Has this happened to you? You’re driving home after a busy morning and your child falls asleep in the backseat of the car. When you get home, you think about cracking the car windows open and leaving your child there until they wake up. If this has happened to you, you are not alone.
While it’s tempting to leave your child alone in the car, it’s not safe. About 38 children in the United States die from heat stroke each year after being trapped in a car. Some of the children were left there by mistake, some were left on purpose and some were using the car as a place to play.
This excerpted post was originally published on the Seattle Children's website
What is the harm in leaving a child alone in the car?
Heat stroke (hyperthermia) is the biggest danger. Heat stroke can damage the brain and other body organs. It can even lead to death. It doesn’t take long for a child’s body temperature to become too high when left in a car because:
- The temperature inside a car can increase 20 degrees in just 10 minutes and 40 degrees in an hour. It doesn’t have to feel hot outside to be dangerous inside a car. Deaths have happened when it’s just above 70 degrees F outside. Leaving the windows open slightly does not prevent the temperature from rising to a dangerous level.
- A child’s body heats up three to five times faster than an adult’s body. Children have a lot of body surface area that absorbs heat. Children’s bodies have not yet developed the ability to cool down well.

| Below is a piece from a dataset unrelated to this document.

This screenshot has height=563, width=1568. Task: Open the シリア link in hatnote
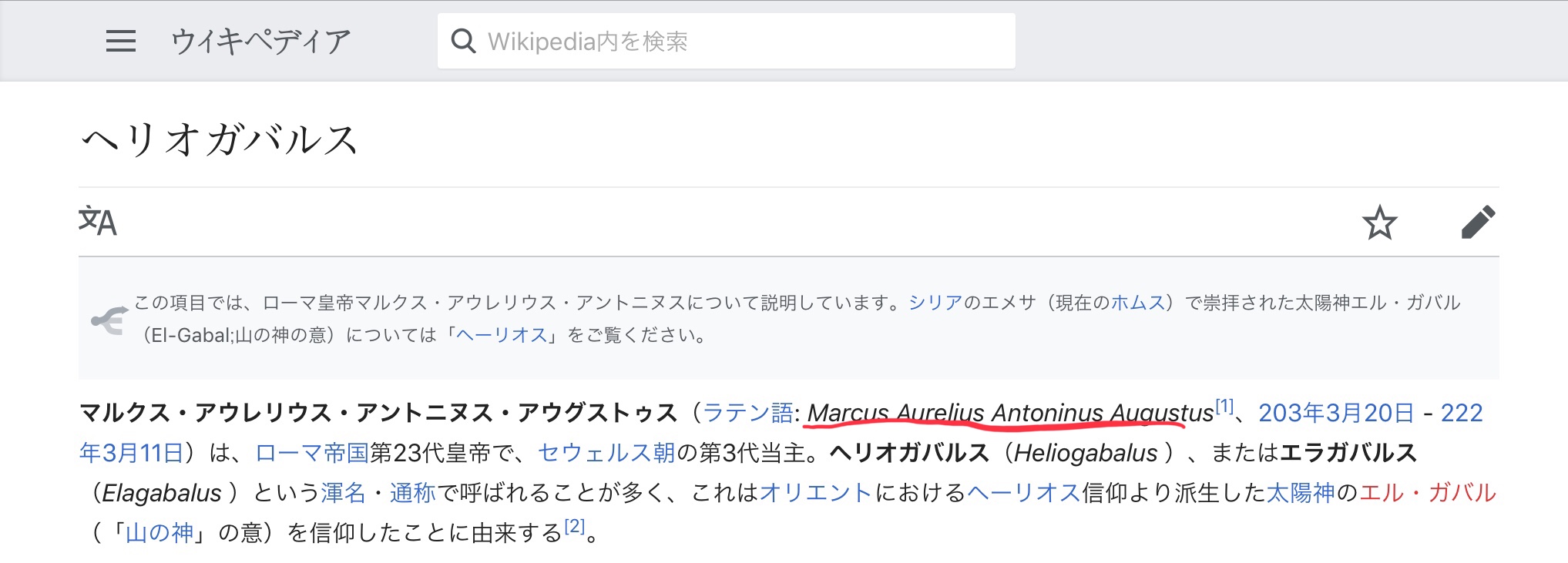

Most of the children who have died from heat stroke after being left alone in a car were 3 and under, but it has happened to kids as old as 14.
Other risks of leaving a child alone in the car include being trapped in a trunk, setting the car in motion or being taken from the car.
What can I do to protect my child from these dangers?
Never leave a child alone in a vehicle, even for a minute!
You might think you would never forget your child in the back, but it can happen to anyone. Busy schedules, lack of sleep and changes in routine can distract us easier than you think.
Set up a system to check the backseat of your car for your child every time you get out. Your system may include setting your cell phone, purse, gym bag or briefcase on the floor near your child. This will help you see your child when you open the door to get the item. Or set your smart phone or electronic calendar to give you a reminder to be sure you dropped your child off at daycare each morning.
Another idea is to ask your daycare provider to call you within a few minutes if your child is late for daycare. Or, keep a large stuffed animal in the car seat when your child is not with you. Move it to the front seat where you will notice it when your child is with you – it can act as a reminder.
More ways to protect your child:
- Do not allow your child to play in a car.
- Lock all doors and the trunk after everyone is out of the car.
- Keep all keys out of the reach of your child.
- If a child goes missing, check the pool first if you have one. Then check the car, including the trunk.
What should I do if I see a child left alone inside a car?
Call 911 right away if you see a child left alone in a car. If they are hot or seem sick, get them out as quickly as possible.